Human MSCs from three different donors were cultured in vitro and treated with inflammatory mediators as follows: interleukin (IL)-1α, IL-1β, tumour necrosis factor alpha (TNF-α) or interferon-γ. After 24 h of treatment, cell supernatants were analysed by ELISA for expression of granulocyte-colony stimulating factor (G-CSF), IL-10, brain-derived neurotrophic factor (BDNF), nerve growth factor (NGF), IL-1 receptor antagonist (IL-1Ra) and vascular endothelial growth factor (VEGF). To confirm the anti-inflammatory potential of MSCs, immortalised mouse microglial BV2 cells were treated with bacterial lipopolysaccharide (LPS) and exposed to conditioned media (CM) of naïve or IL-1-primed MSCs, and levels of secreted microglial-derived inflammatory mediators including TNF-α, IL-10, G-CSF and IL-6 were measured by ELISA.

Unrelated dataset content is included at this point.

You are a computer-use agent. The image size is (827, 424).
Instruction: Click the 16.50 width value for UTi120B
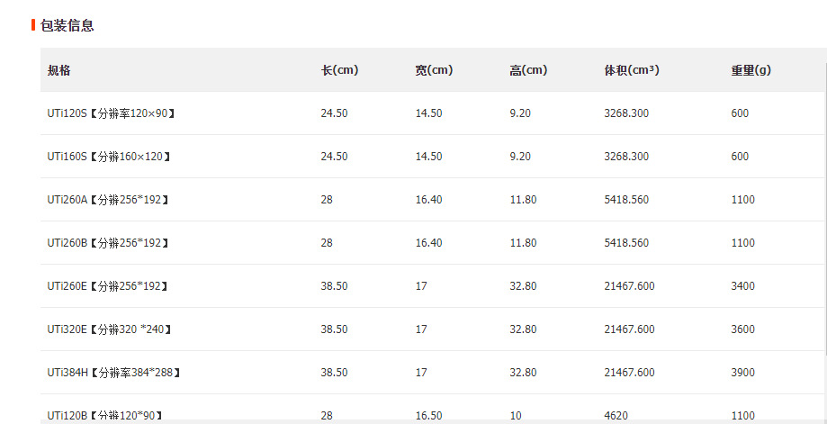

Unstimulated MSCs constitutively expressed anti-inflammatory cytokines and trophic factors (IL-10, VEGF, BDNF, G-CSF, NGF and IL-1Ra). MSCs primed with IL-1α or IL-1β showed increased secretion of G-CSF, which was blocked by IL-1Ra. Furthermore, LPS-treated BV2 cells secreted less inflammatory and apoptotic markers, and showed increased secretion of the anti-inflammatory IL-10 in response to treatment with CM of IL-1-primed MSCs compared with CM of unprimed MSCs.
Our results demonstrate that priming MSCs with IL-1 increases expression of trophic factor G-CSF through an IL-1 receptor type 1 (IL-1R1) mechanism, and induces a reduction in the secretion of inflammatory mediators in LPS-activated microglial cells. The results therefore support the potential use of preconditioning treatments of stem cells in future therapies.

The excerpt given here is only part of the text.